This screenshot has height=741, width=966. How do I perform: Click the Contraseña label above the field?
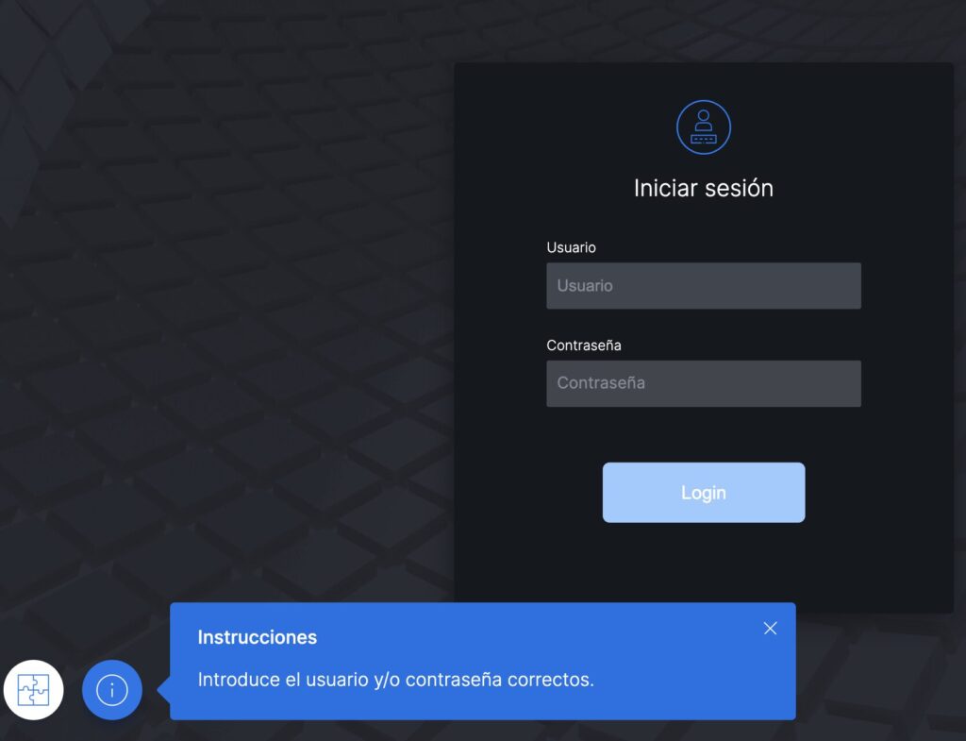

* * *

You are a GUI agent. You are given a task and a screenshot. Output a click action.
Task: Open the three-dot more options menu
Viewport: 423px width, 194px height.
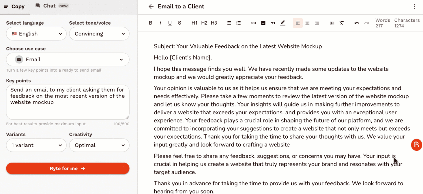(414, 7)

# Task requirements
Every line of the material that includes the word "screenshot" needs to be copied.

# Response box
This screenshot has height=741, width=966. How do I perform: Click the Contraseña label above the field?
You are a GUI agent. You are given a task and a screenshot. Output a click action.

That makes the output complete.